--- Start ---

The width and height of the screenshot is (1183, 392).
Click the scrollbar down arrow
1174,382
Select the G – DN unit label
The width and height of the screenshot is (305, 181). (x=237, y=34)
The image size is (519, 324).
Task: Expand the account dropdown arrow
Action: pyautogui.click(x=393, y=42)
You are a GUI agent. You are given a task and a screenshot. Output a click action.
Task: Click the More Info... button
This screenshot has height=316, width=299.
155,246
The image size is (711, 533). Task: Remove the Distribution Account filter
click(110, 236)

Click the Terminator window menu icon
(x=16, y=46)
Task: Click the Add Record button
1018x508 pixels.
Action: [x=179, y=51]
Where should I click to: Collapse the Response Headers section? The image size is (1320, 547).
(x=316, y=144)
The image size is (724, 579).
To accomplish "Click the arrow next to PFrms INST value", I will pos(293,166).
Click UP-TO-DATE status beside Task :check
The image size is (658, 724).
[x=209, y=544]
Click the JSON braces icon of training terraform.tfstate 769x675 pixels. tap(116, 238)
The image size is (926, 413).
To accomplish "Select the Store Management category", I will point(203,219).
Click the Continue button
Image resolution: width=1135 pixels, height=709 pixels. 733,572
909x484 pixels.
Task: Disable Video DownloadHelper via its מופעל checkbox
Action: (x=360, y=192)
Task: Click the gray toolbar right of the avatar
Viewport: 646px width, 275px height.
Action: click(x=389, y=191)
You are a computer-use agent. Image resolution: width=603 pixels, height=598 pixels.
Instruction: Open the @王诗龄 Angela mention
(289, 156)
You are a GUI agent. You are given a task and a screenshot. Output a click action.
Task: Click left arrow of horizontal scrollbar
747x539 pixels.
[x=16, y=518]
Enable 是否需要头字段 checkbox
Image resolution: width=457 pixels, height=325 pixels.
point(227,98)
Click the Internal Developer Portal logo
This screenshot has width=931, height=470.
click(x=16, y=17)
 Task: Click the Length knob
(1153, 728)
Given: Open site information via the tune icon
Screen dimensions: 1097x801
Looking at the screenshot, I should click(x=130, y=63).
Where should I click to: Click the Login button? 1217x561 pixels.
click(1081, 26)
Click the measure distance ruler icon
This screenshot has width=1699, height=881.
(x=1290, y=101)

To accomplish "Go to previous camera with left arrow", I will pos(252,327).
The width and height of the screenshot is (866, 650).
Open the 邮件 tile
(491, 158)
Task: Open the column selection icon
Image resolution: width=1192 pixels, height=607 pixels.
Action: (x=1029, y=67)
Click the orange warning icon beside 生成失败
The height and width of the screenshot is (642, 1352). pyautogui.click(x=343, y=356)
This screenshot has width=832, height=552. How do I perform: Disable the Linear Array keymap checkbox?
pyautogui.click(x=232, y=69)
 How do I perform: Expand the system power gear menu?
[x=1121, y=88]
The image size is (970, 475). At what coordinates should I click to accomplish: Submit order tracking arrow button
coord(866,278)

--- End ---

EXERCISE TASK » Render the listing above as a JSON array of strings, with one string per line and blank lines omitted.

SOLUTION »
[
  "The width and height of the screenshot is (1183, 392).",
  "Click the scrollbar down arrow",
  "1174,382",
  "Select the G – DN unit label",
  "The width and height of the screenshot is (305, 181). (x=237, y=34)",
  "The image size is (519, 324).",
  "Task: Expand the account dropdown arrow",
  "Action: pyautogui.click(x=393, y=42)",
  "You are a GUI agent. You are given a task and a screenshot. Output a click action.",
  "Task: Click the More Info... button",
  "This screenshot has height=316, width=299.",
  "155,246",
  "The image size is (711, 533). Task: Remove the Distribution Account filter",
  "click(110, 236)",
  "Click the Terminator window menu icon",
  "(x=16, y=46)",
  "Task: Click the Add Record button",
  "1018x508 pixels.",
  "Action: [x=179, y=51]",
  "Where should I click to: Collapse the Response Headers section? The image size is (1320, 547).",
  "(x=316, y=144)",
  "The image size is (724, 579).",
  "To accomplish \"Click the arrow next to PFrms INST value\", I will pos(293,166).",
  "Click UP-TO-DATE status beside Task :check",
  "The image size is (658, 724).",
  "[x=209, y=544]",
  "Click the JSON braces icon of training terraform.tfstate 769x675 pixels. tap(116, 238)",
  "The image size is (926, 413).",
  "To accomplish \"Select the Store Management category\", I will point(203,219).",
  "Click the Continue button",
  "Image resolution: width=1135 pixels, height=709 pixels. 733,572",
  "909x484 pixels.",
  "Task: Disable Video DownloadHelper via its מופעל checkbox",
  "Action: (x=360, y=192)",
  "Task: Click the gray toolbar right of the avatar",
  "Viewport: 646px width, 275px height.",
  "Action: click(x=389, y=191)",
  "You are a computer-use agent. Image resolution: width=603 pixels, height=598 pixels.",
  "Instruction: Open the @王诗龄 Angela mention",
  "(289, 156)",
  "You are a GUI agent. You are given a task and a screenshot. Output a click action.",
  "Task: Click left arrow of horizontal scrollbar",
  "747x539 pixels.",
  "[x=16, y=518]",
  "Enable 是否需要头字段 checkbox",
  "Image resolution: width=457 pixels, height=325 pixels.",
  "point(227,98)",
  "Click the Internal Developer Portal logo",
  "This screenshot has width=931, height=470.",
  "click(x=16, y=17)",
  " Task: Click the Length knob",
  "(1153, 728)",
  "Given: Open site information via the tune icon",
  "Screen dimensions: 1097x801",
  "Looking at the screenshot, I should click(x=130, y=63).",
  "Where should I click to: Click the Login button? 1217x561 pixels.",
  "click(1081, 26)",
  "Click the measure distance ruler icon",
  "This screenshot has width=1699, height=881.",
  "(x=1290, y=101)",
  "To accomplish \"Go to previous camera with left arrow\", I will pos(252,327).",
  "The width and height of the screenshot is (866, 650).",
  "Open the 邮件 tile",
  "(491, 158)",
  "Task: Open the column selection icon",
  "Image resolution: width=1192 pixels, height=607 pixels.",
  "Action: (x=1029, y=67)",
  "Click the orange warning icon beside 生成失败",
  "The height and width of the screenshot is (642, 1352). pyautogui.click(x=343, y=356)",
  "This screenshot has width=832, height=552. How do I perform: Disable the Linear Array keymap checkbox?",
  "pyautogui.click(x=232, y=69)",
  " How do I perform: Expand the system power gear menu?",
  "[x=1121, y=88]",
  "The image size is (970, 475). At what coordinates should I click to accomplish: Submit order tracking arrow button",
  "coord(866,278)"
]